One out of
Five stars
Running time:
96 mins
Badly written, poorly directed and woefully misguided, this is a painfully unfunny comedy that should have been put out of its misery at the scripting stage, since neither the characters, the performances, the situations or the dialogue ring true.
What's it all about?
Directed by Pascal Chaumeil, A Long Way Down is adapted from the 2005 novel and stars Pierce Brosnan as Martin Sharp, a former TV presenter who is planning to commit suicide after the end of both his marriage and his career, following a spell in prison for sleeping with a 15 year old girl. Intending to jump from the top of a notorious London suicide spot on New Year's Eve, he's preparing to do the deed when he's interrupted by frumpy single mother Maureen (Toni Collette), swiftly
followed by two more would-be suicides with the same idea: perky, impetuous 18 year old Jess (Imogen Poots) and American pizza delivery dude JJ (Aaron Paul), who tells them all he has inoperable brain cancer.

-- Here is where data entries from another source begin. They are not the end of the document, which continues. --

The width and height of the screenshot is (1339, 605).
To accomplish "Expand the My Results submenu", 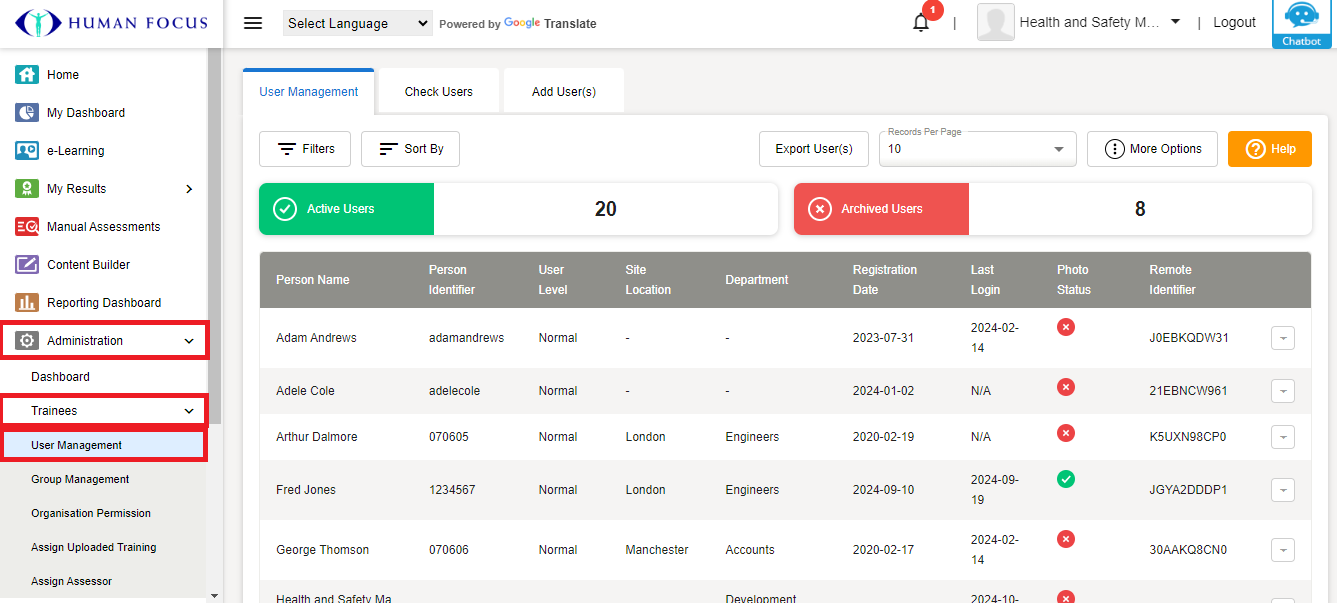I will click(x=189, y=189).
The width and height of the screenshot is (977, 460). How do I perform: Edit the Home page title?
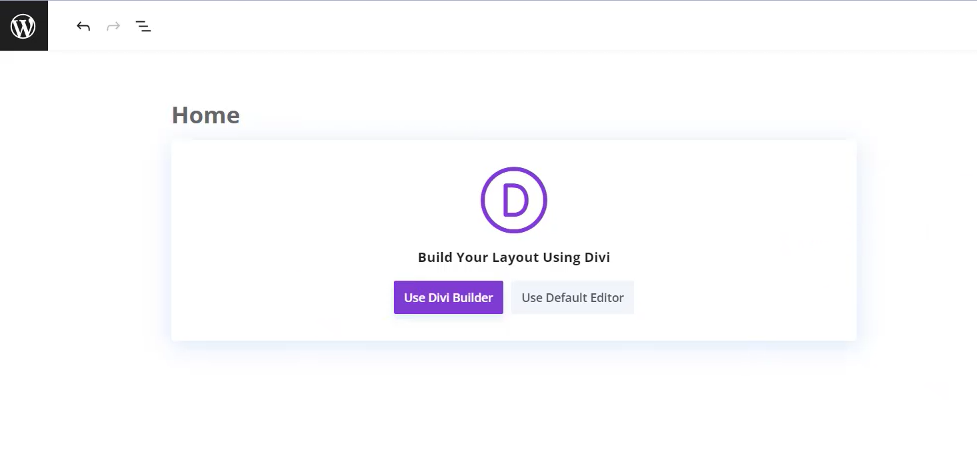pyautogui.click(x=206, y=115)
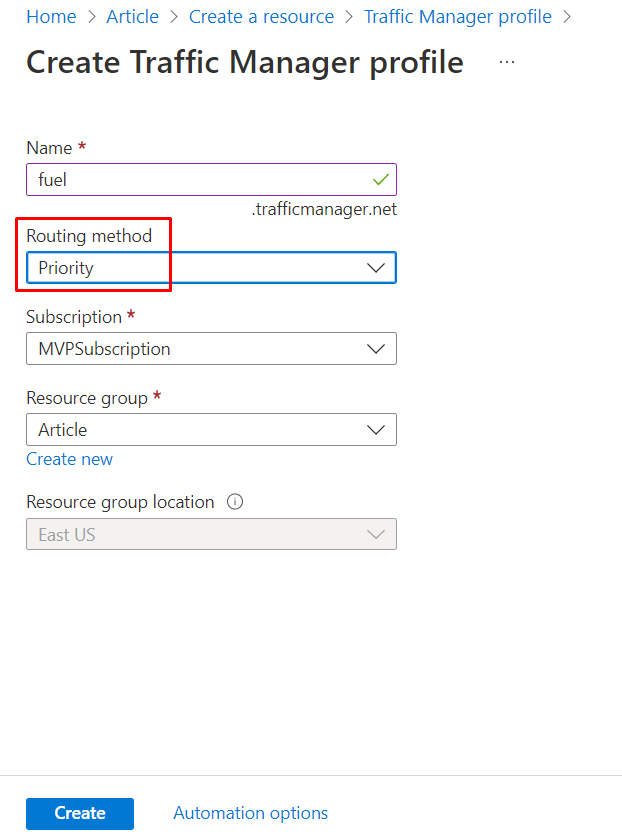Viewport: 622px width, 839px height.
Task: Navigate to Create a resource breadcrumb
Action: tap(261, 17)
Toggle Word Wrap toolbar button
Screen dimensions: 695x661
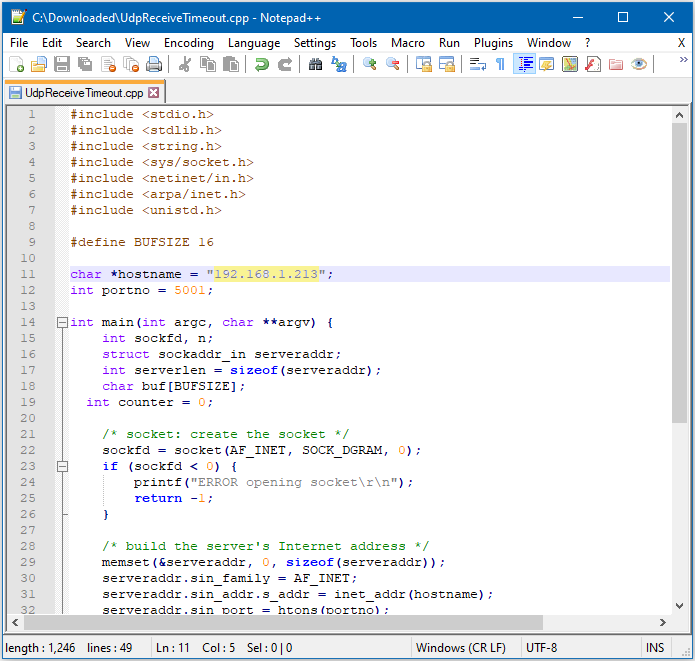[477, 64]
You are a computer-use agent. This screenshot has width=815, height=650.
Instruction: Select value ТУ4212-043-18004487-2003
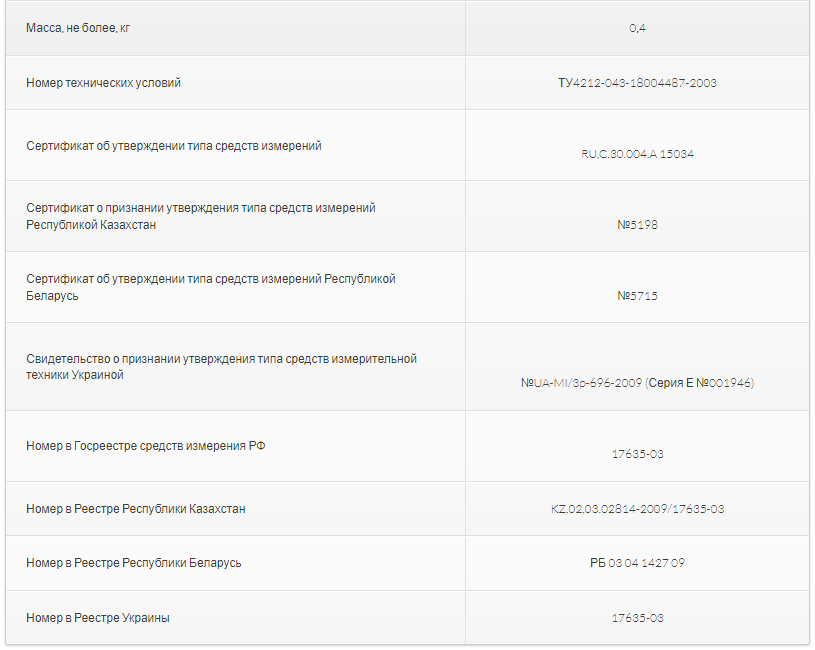[637, 83]
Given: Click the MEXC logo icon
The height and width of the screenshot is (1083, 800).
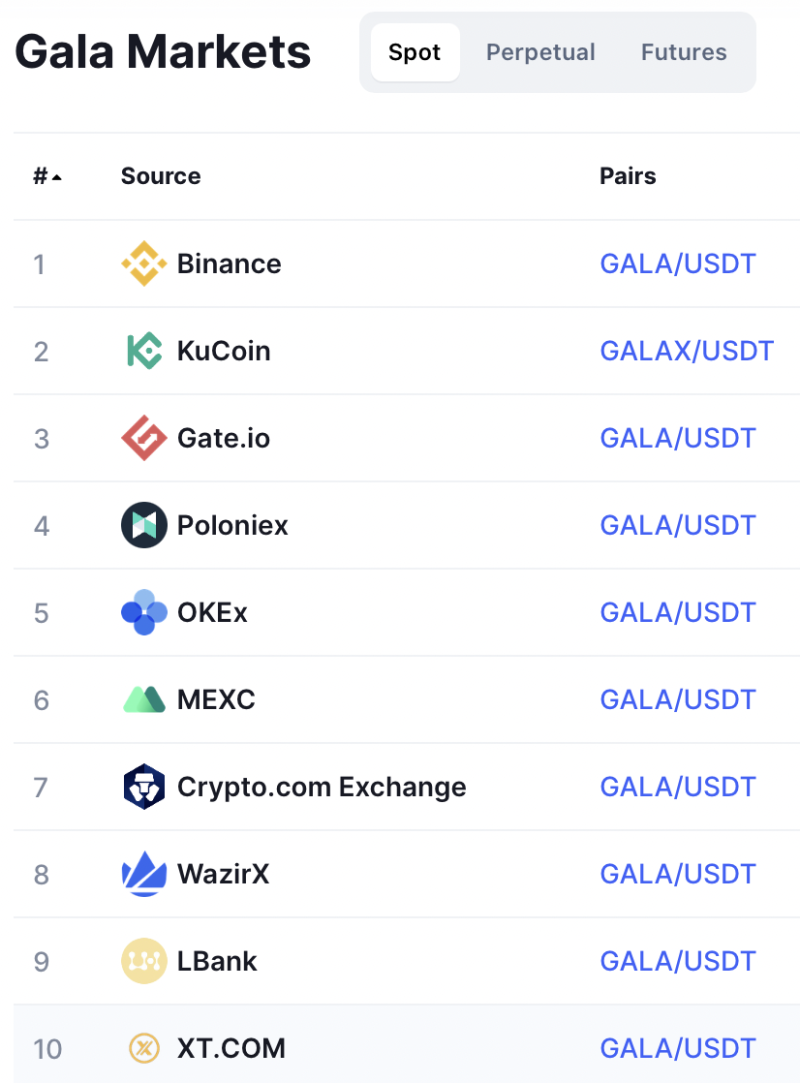Looking at the screenshot, I should pos(144,699).
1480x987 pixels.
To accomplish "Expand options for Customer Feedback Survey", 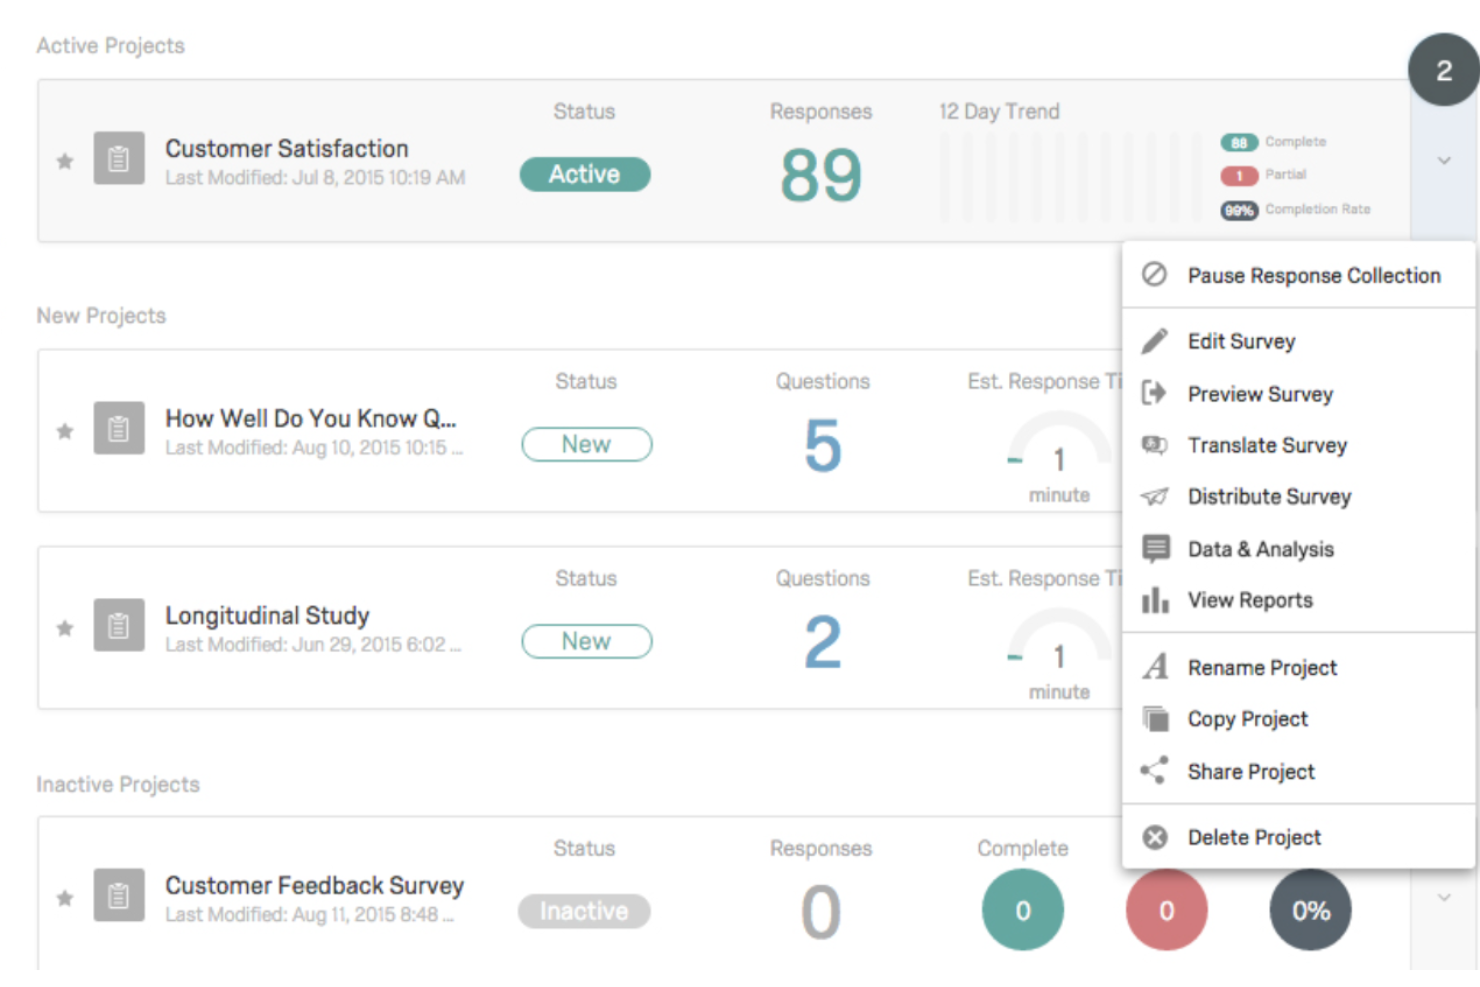I will pyautogui.click(x=1443, y=897).
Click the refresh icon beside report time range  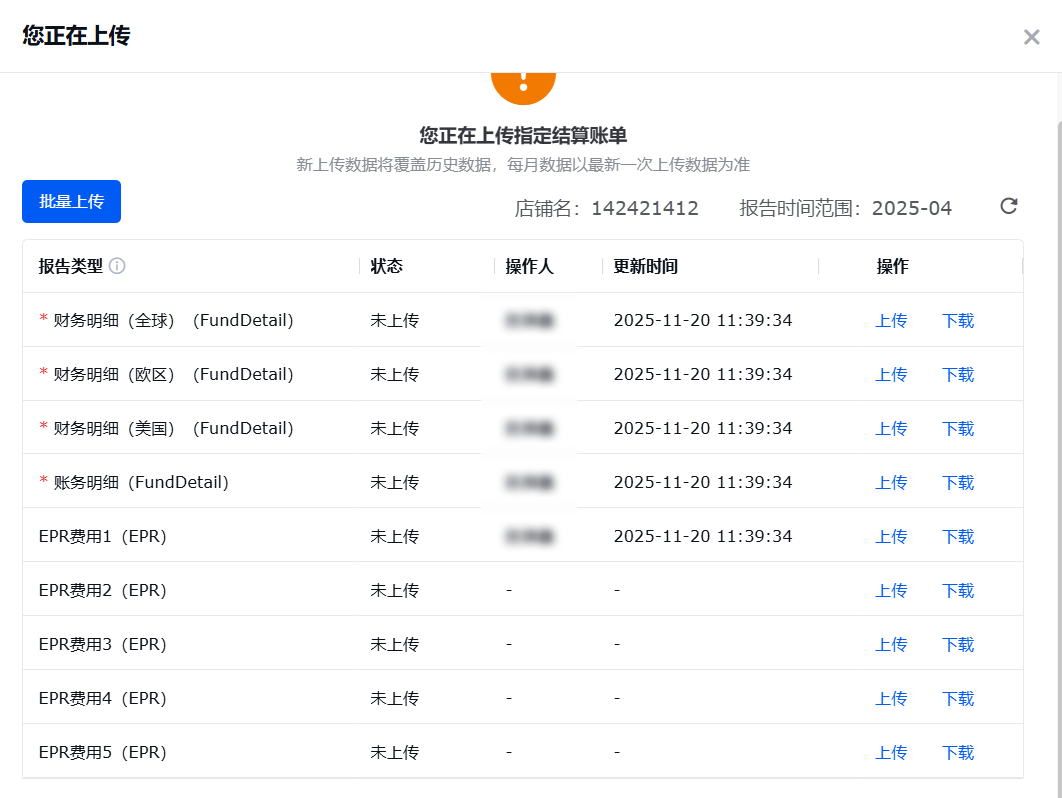click(1009, 206)
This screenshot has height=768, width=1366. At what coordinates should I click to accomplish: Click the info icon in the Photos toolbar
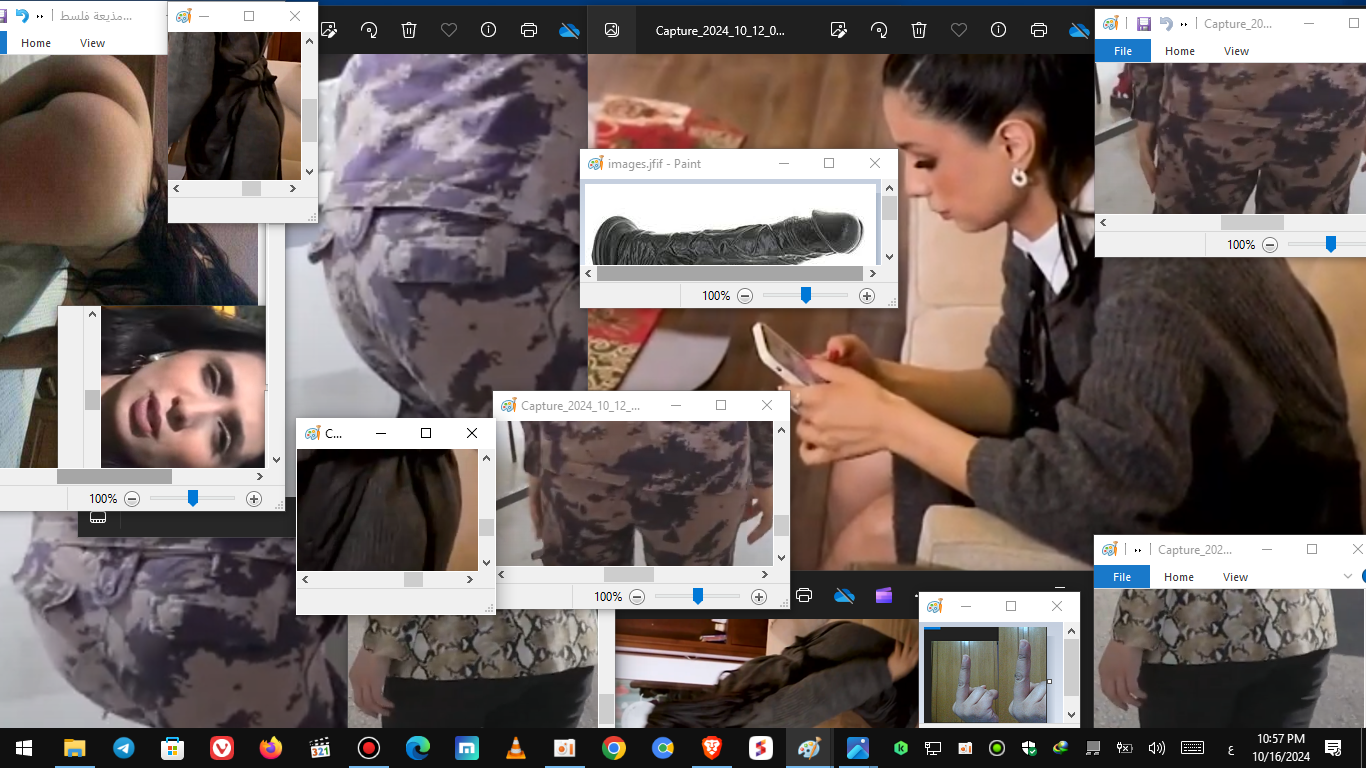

After Jess accidentally takes an overdose, the quartet make a pact that they will support each other and try not to kill themselves until the next suicide-friendly date, which they determine to be Valentine's Day. However, Jess' status as the daughter of a prominent MP (Sam Neill) means that their story becomes a media sensation, so Martin whisks them off on a holiday to Tenerife to escape the limelight.
The Bad
A Long Way down is woefully misguided from beginning to end, not least in its assumption that any of the audience will be willing to root for a main character who's a convicted paedophile TV presenter,
particularly in the wake of the Jimmy Saville scandal. That alone should have been enough to see the movie shelved, but it gets considerably worse, since none of the characters are remotely convincing or sympathetic, to the point where you're actively willing them to get on with it, suicide-wise.
The performances are equally awful: Poots does her best and at least succeeds in giving her (admittedly still irritating) character a bit of unpredictability, but Brosnan hits a career low with his
performance as Martin, grimacing through every scene and failing to deliver a single line in convincing fashion. Similarly, Paul is in danger of throwing away all the goodwill built up by his stellar
performance in TV's Breaking Bad with his lacklustre turn as JJ, though to be fair, he's poorly served by a dismal script that leaves his character frustratingly ill-defined.
The Worse
It's debateable whether any director could have made this material work, but Chaummeil (whose comic credentials are in no doubt after Heartbreaker) struggles to find the right tone and the supposedly amusing set-pieces (including a TV appearance on Martin's former breakfast show) fall embarrassingly flat. However, the biggest problem is that not a second of it rings true, from the characters to their interactions, to the appalling dialogue.
Worth seeing?
A Long Way Down is a complete disaster from beginning to end. Avoid like your life depended on it.